STROKES' side of the story: Thanks for the phone call during the Hash Run Saturday. I got lost in the West Towne Mall parking lot chasing after a Three Holer look-a-like. I finally caught up to the guy and realized the mistake. I searched for Hashers and the trail and never found the flour. I jogged back to the car and explored along the way, I had a good time. I did wait at the car until 5:45, then went home and watched a video and worked on the Calendar. Sorry I missed the On In.
LORENA CARROT's response: Strokes, you are getting differenter and differenter? I sure hope you didn't run through the mall yelling "Threeeeeee Holeeerrrrr!" And I hope you don't start "seeing" and chasing after look-a-likes of other hashers. Egad.
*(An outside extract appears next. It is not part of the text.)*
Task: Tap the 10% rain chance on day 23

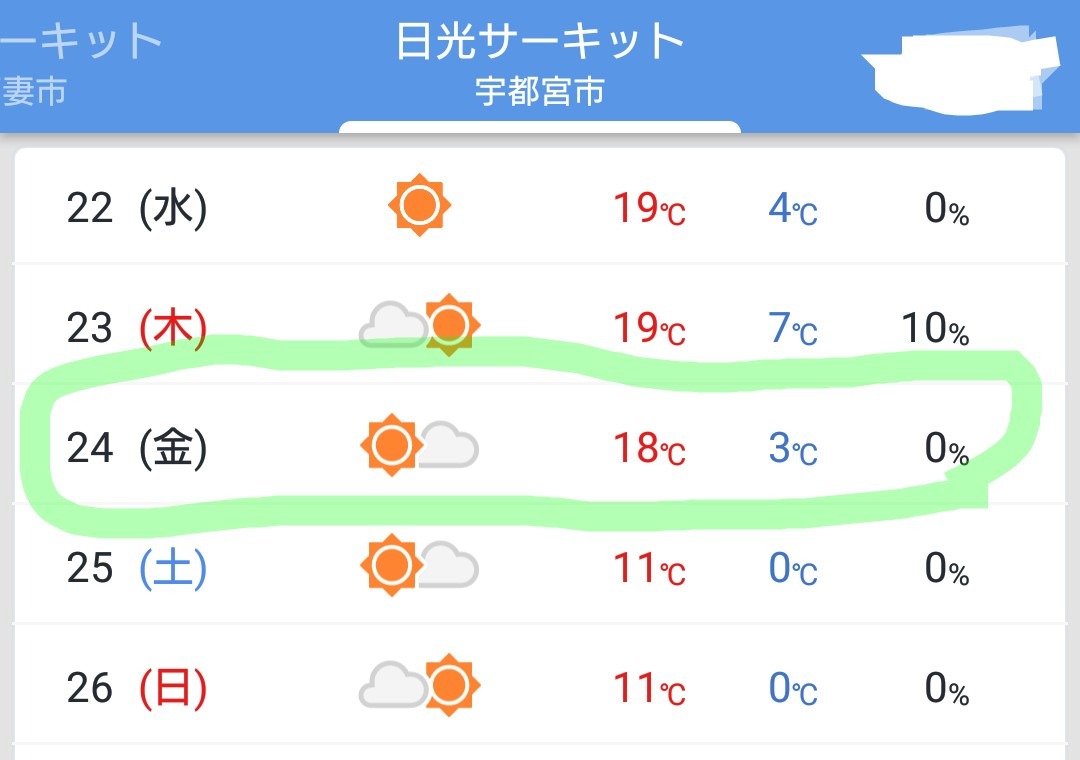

UNDERTOKER's comments: That's not the entire story either. I was running (ha ha ha, isn't it funny how we use the word "running") with Strokes as we approached the mall, and clearly the Hashers had taken a muddy shortcut straight down a hill towards the Sears Parking Lot. The hash was in full view (or fully exposed if ya want to hallucinate). The usually prolific short-cutter Strokes, opted to go all the way down to the light at Odana and probably then waited until the light turned green, before turning into the mall. I think he had a new pair of shoes or a pretty little jacket that he was afraid would get all muddy if he fell going down the shiggy hill. In fairness though, the BC was in Granite City, and there was not a single flour mark indicating a BC was being held. In fact, if you combined all of the flour used on the entire 4 hour, 16 miles of the wet, raining hash, you could probably have baked a cookie.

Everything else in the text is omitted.